◆ DIRECTIONS
Extract the full article on Juneau's climate change curriculum below, word for word from the date line to the final quotation.

◆ SOURCE PASSAGE
━━━━━━

Monday, March 26, 2018



Juneau schools leave room for debate in climate change curriculum

The Juneau School Board is considering adopting new curriculum for middle and high schools — based on growing national science standards. The model has been adopted entirely in 19 states, and one of the core ideas is teaching students about climate change.

The standards don’t shy away from attributing it to an increase of human activity. But how that’s taught in the classroom could be up to interpretation.

In the past five years, the way that science is taught in the classroom — across the nation — has shifted. Pop quizzes are still a thing, but the Next Generation Science Standards challenge students to think systematically.

“You still have the content there, but the focus has changed,” Ted Wilson said. He helped oversee the new curriculum for the Juneau School District, which includes activities that encourage place-based learning.

Another key part of the science standards is that students graduate with an understanding of earth and human activity, and that includes learning about climate change. The standards don’t mince words: What caused climate change to accelerate? It’s us.

The Juneau School District is borrowing some core ideas from the new standards.

But Wilson says how those ideas are taught in the classroom is up to the teachers. There’s no school district policy on climate change. Wilson’s advice is to stick to “it’s happening.”

“The aspect of how much of it is human-caused — because there is still a lot of controversy about that — is to teach it as this is one stream of thought,” Wilson said.

One stream of thought, Wilson says, that humans contributed to our most recent climate change.

“To present it like that,” Wilson said. “And for students to come away with their own opinions whether they think humans have made that impact or not.”

But Glenn Branch, a deputy director at the National Center for Science Education, says there are clear facts about who’s causing climate change to ramp up. His nonprofit advocates for evidence-based science in the classroom.

Branch says there’s a social controversy over climate change. But there isn’t a scientific one.

Scientists all over the world have studied this. And the overwhelming majority have reached the same conclusion: humans are largely to blame. It’s not an opinion, Branch says. It involves climate models and math.

Branch says that doesn’t leave room for avoiding the facts or debating them.

“It’s inappropriate,” Branch said. “Both because it reinforces a false conception that there’s a legitimate scientific debate about climate change, and also because it misrepresents the nature of science.”

━━━━━━

◆ EXCERPTED DATA
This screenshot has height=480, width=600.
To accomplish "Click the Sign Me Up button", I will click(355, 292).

━━━━━━

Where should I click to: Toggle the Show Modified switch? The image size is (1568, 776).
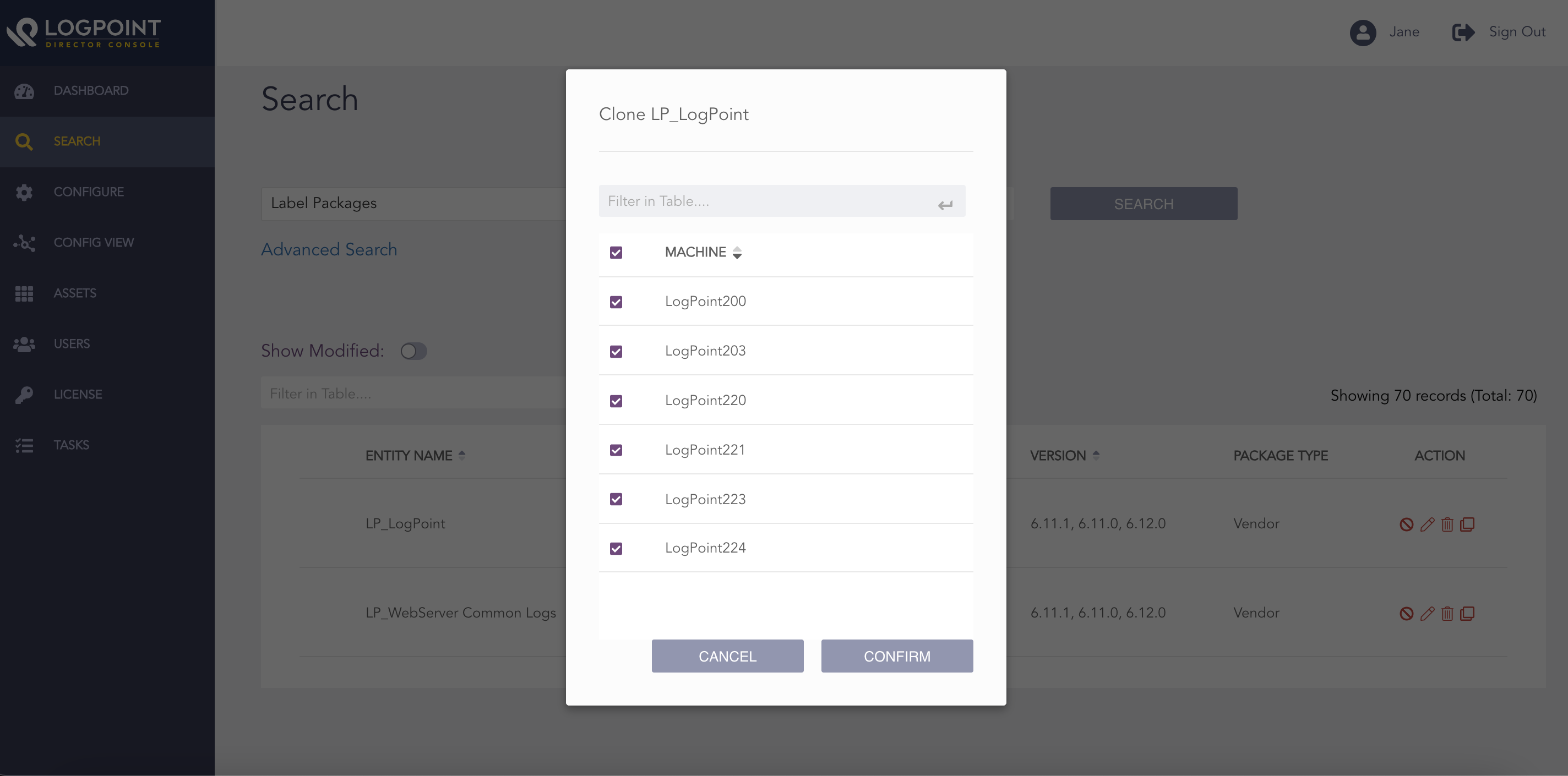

━━━━━━

◆ WRITTEN ANSWER
Monday, March 26, 2018



Juneau schools leave room for debate in climate change curriculum

The Juneau School Board is considering adopting new curriculum for middle and high schools — based on growing national science standards. The model has been adopted entirely in 19 states, and one of the core ideas is teaching students about climate change.

The standards don’t shy away from attributing it to an increase of human activity. But how that’s taught in the classroom could be up to interpretation.

In the past five years, the way that science is taught in the classroom — across the nation — has shifted. Pop quizzes are still a thing, but the Next Generation Science Standards challenge students to think systematically.

“You still have the content there, but the focus has changed,” Ted Wilson said. He helped oversee the new curriculum for the Juneau School District, which includes activities that encourage place-based learning.

Another key part of the science standards is that students graduate with an understanding of earth and human activity, and that includes learning about climate change. The standards don’t mince words: What caused climate change to accelerate? It’s us.

The Juneau School District is borrowing some core ideas from the new standards.

But Wilson says how those ideas are taught in the classroom is up to the teachers. There’s no school district policy on climate change. Wilson’s advice is to stick to “it’s happening.”

“The aspect of how much of it is human-caused — because there is still a lot of controversy about that — is to teach it as this is one stream of thought,” Wilson said.

One stream of thought, Wilson says, that humans contributed to our most recent climate change.

“To present it like that,” Wilson said. “And for students to come away with their own opinions whether they think humans have made that impact or not.”

But Glenn Branch, a deputy director at the National Center for Science Education, says there are clear facts about who’s causing climate change to ramp up. His nonprofit advocates for evidence-based science in the classroom.

Branch says there’s a social controversy over climate change. But there isn’t a scientific one.

Scientists all over the world have studied this. And the overwhelming majority have reached the same conclusion: humans are largely to blame. It’s not an opinion, Branch says. It involves climate models and math.

Branch says that doesn’t leave room for avoiding the facts or debating them.

“It’s inappropriate,” Branch said. “Both because it reinforces a false conception that there’s a legitimate scientific debate about climate change, and also because it misrepresents the nature of science.”